== TASK OBJECTIVE ==
Without altering a word, return the records below, but exclude the pictures.

ENTRIES PROVIDED START

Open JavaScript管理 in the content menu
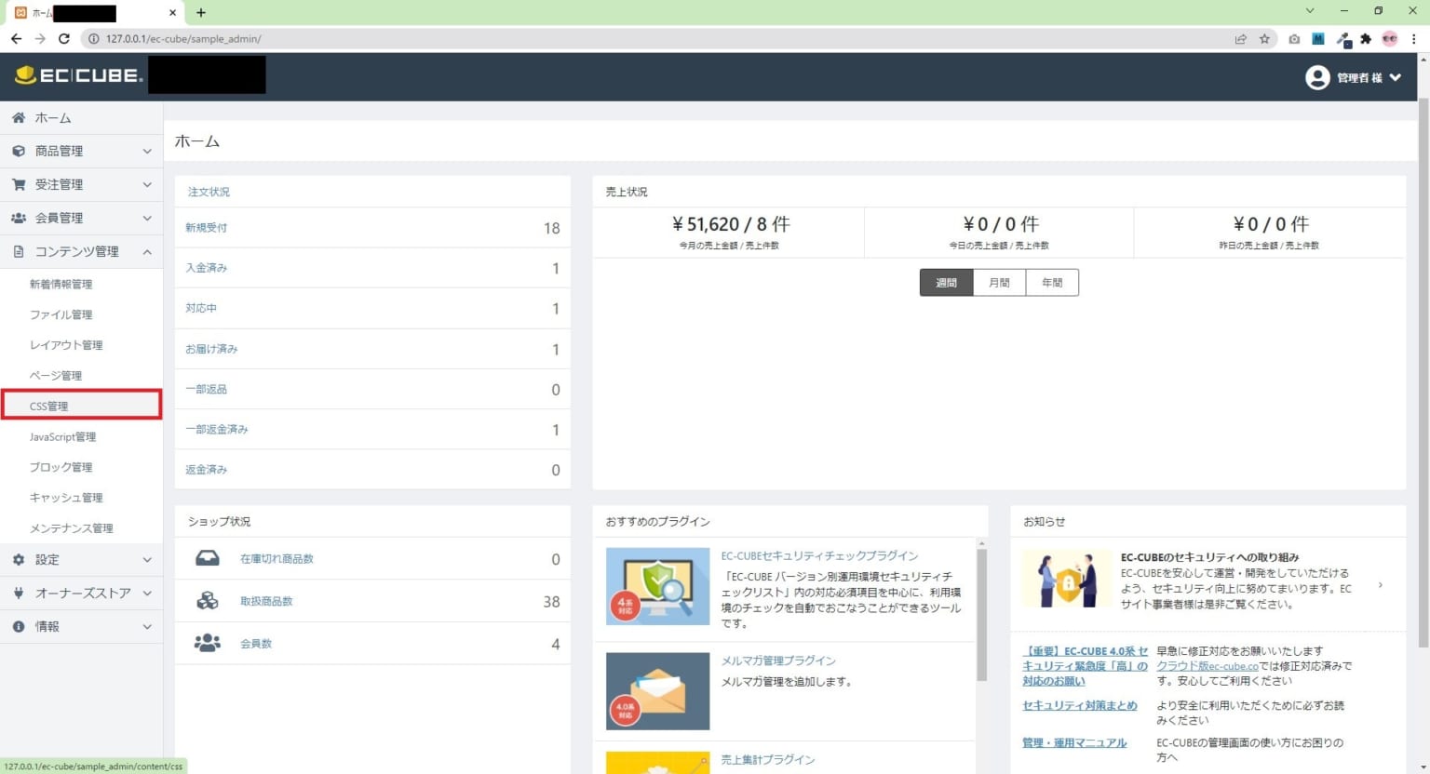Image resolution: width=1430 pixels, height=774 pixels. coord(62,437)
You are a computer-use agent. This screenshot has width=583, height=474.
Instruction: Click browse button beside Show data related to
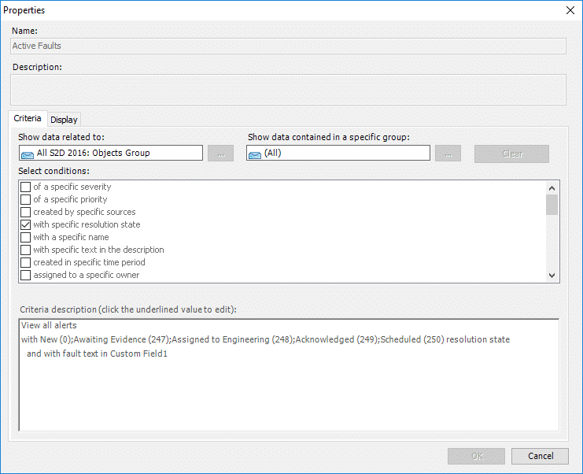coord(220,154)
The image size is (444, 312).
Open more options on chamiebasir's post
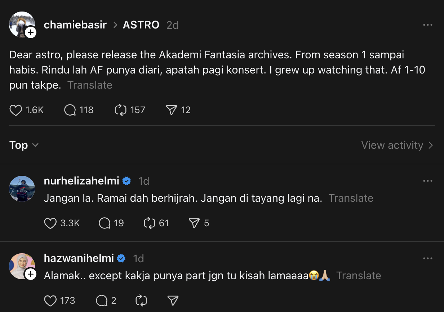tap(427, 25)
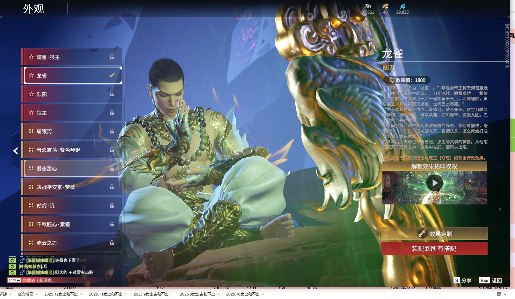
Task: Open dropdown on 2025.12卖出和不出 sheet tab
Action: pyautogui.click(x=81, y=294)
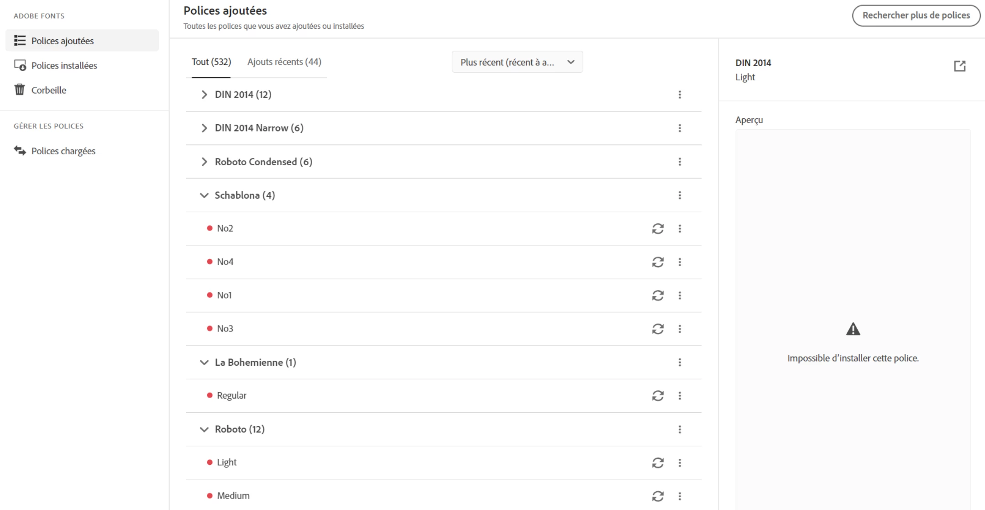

ENTRIES PROVIDED END

== ANSWER SPACE ==
Open JavaScript管理 in the content menu
Image resolution: width=1430 pixels, height=774 pixels. coord(62,437)
You are a computer-use agent. This screenshot has width=583, height=474.
Instruction: Click browse button beside Show data related to
coord(220,154)
The image size is (444, 312).
Open more options on chamiebasir's post
tap(427, 25)
Task: Open dropdown on 2025.12卖出和不出 sheet tab
Action: pyautogui.click(x=81, y=294)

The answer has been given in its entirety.